Migration business cases built on incomplete IBM cost data routinely understate ROI or overstate savings. IBM software spend is distributed across multiple billing lines: mainframe MLC, distributed PVU licences, S&S contracts, Passport Advantage renewals, and managed service fees that include IBM software components. Before modelling migration economics, consolidate every IBM cost line into a single baseline. The migration saving is not the elimination of licence cost alone — it includes the elimination or reduction of S&S, professional services for IBM-specific skills, and compliance overhead. Missing any component produces an incomplete business case.

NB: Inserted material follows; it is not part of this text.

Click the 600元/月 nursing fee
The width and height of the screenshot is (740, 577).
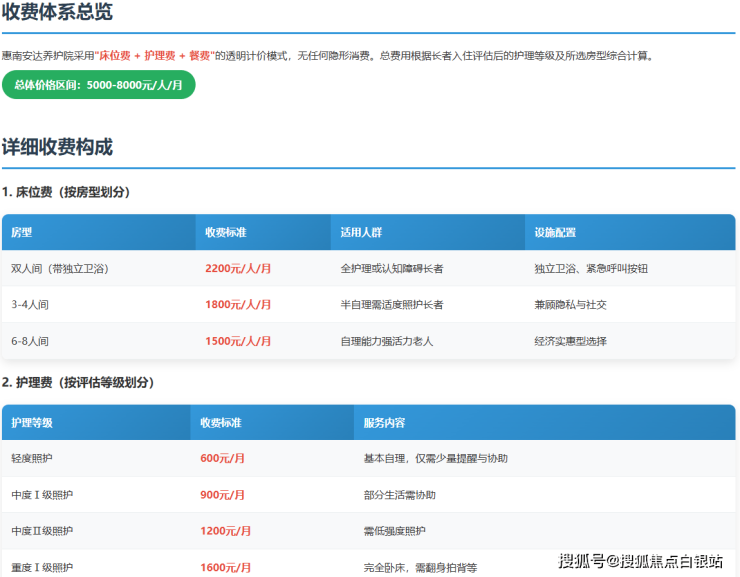pos(223,458)
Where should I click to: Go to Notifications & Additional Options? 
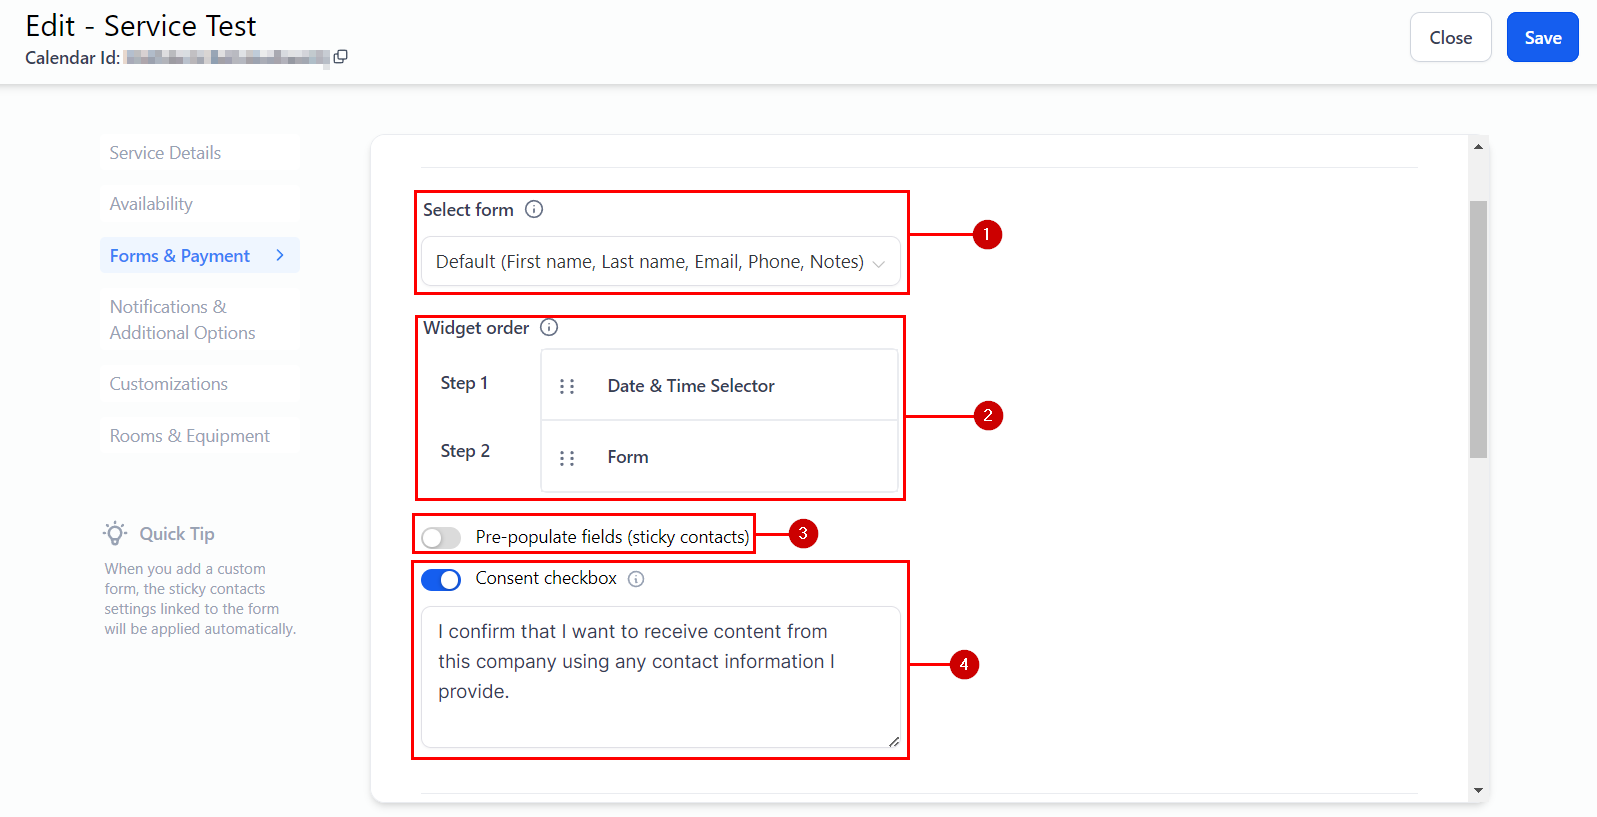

Treating an IBM to open source migration as a single-wave programme is the most common cause of migration failures. IBM Db2 running batch reporting on non-critical data is a fundamentally different migration proposition from Db2 supporting real-time transaction processing for a core banking system. A tiered assessment — mapping each IBM component on criticality and complexity axes — produces a portfolio view that sequences low-risk, high-value migrations first, builds organisational capability, and defers the genuinely difficult cases until internal expertise is established.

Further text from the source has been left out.